India’s success should not be doubted because of the strong AFP (Acute Flaccid Paralysis) surveillance system that the country has been able to establish for years. It is very unlikely to miss a single AFP or polio case now due to a surveillance network that each and every public health professional of India should feel proud of.
But ‘no polio case for a year’ doesn’t indicate we, as a country has acquired the much-awaited ‘polio-free’ status.  A couple of more years with no polio cases will definitely justify our eligibility for the polio-free certification. But the next two years, will definitely demand the highest level politico-administrative commitment and the maximum operational level hard-work to ensure the polio virus no more exits in the environment of the country.
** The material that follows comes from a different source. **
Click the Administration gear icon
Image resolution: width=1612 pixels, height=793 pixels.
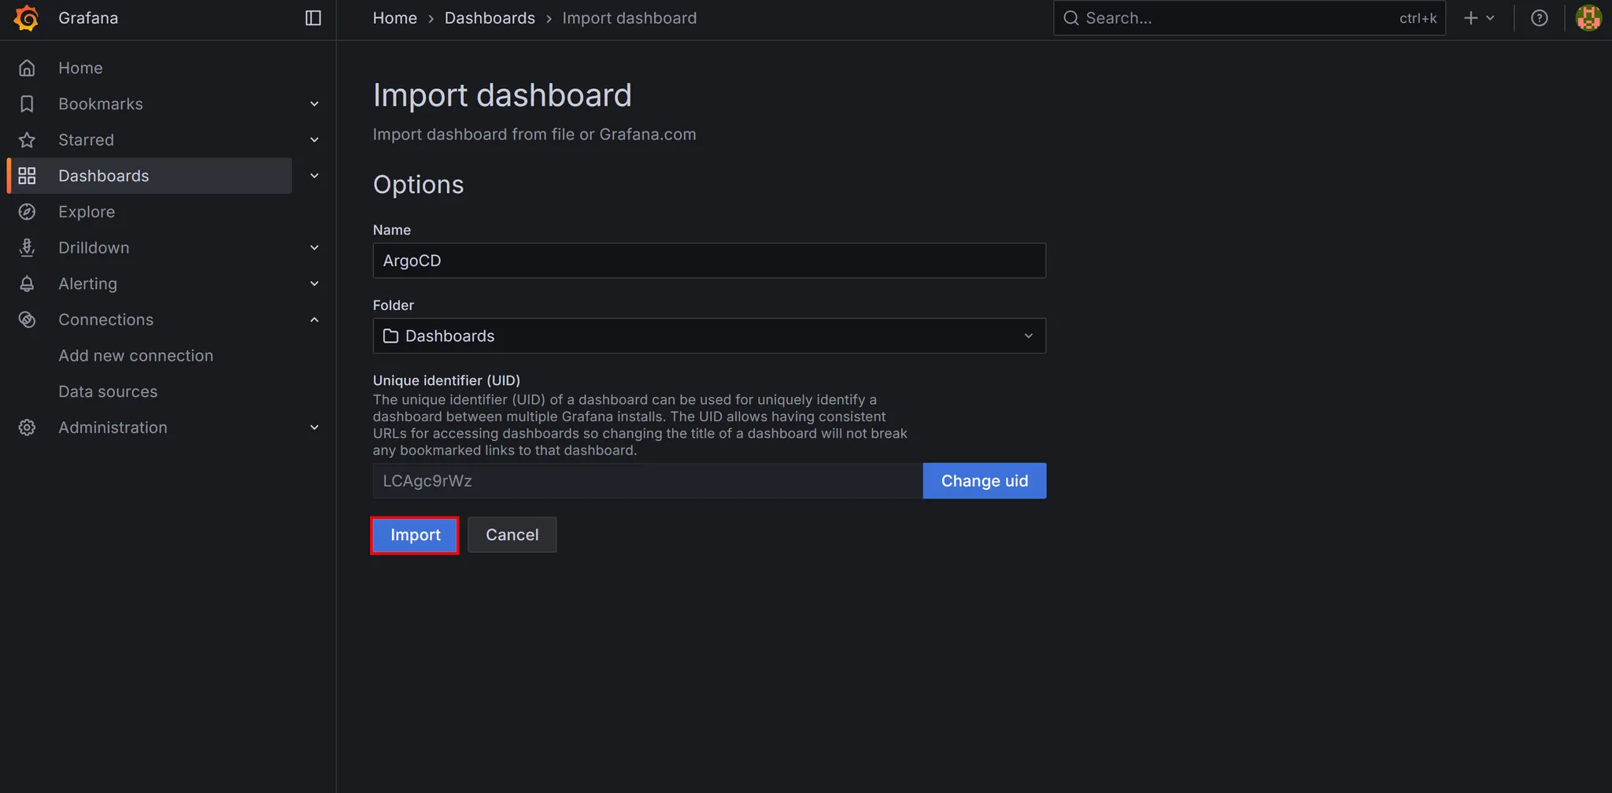pyautogui.click(x=27, y=428)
One of the most important aspects of the final phase of polio eradication should be making all-round efforts to strengthen Routine Immunization coverage, especially in the traditional polio-reservoirs of the country like UP and Bihar together with high quality supplementary immunization rounds (Pulse Polio).
Getting over the polio-fatigue is one of the most challenging jobs at the field operation; especially to keep the front line workers on their toes in each and every future Pulse Polio round is really tough in a war spanning for more than 18 years.  The motivational communication should categorically include high level appreciation to push the polio virus in the corner followed by the ardent appeal to erase it from every nook and corner of the country in the next couple of years.
 I strongly feel the frontline workers should be also given a much better remuneration now to extract the best possible services from them in the ground during the final assault against polio.
Cross-border surveillance and immunization should be collaborated with the neighbouring countries. This is one of the key areas that must be given all due importance and attention. There are instances where polio hit back an already polio-free country being exported from the neighbours.
Continuing advocacy with the neighbouring nations for concomitantly maintaining high quality immunization activities within their territories is equally critical to prevent any polio spillage across the borders that might put water to all the eradication initiative and achievements made so far.
If we can’t take precautions from all possible angles the victory over polio might be further delayed.
After all it is also the matter of survival for the virus so winning never remains an easy process.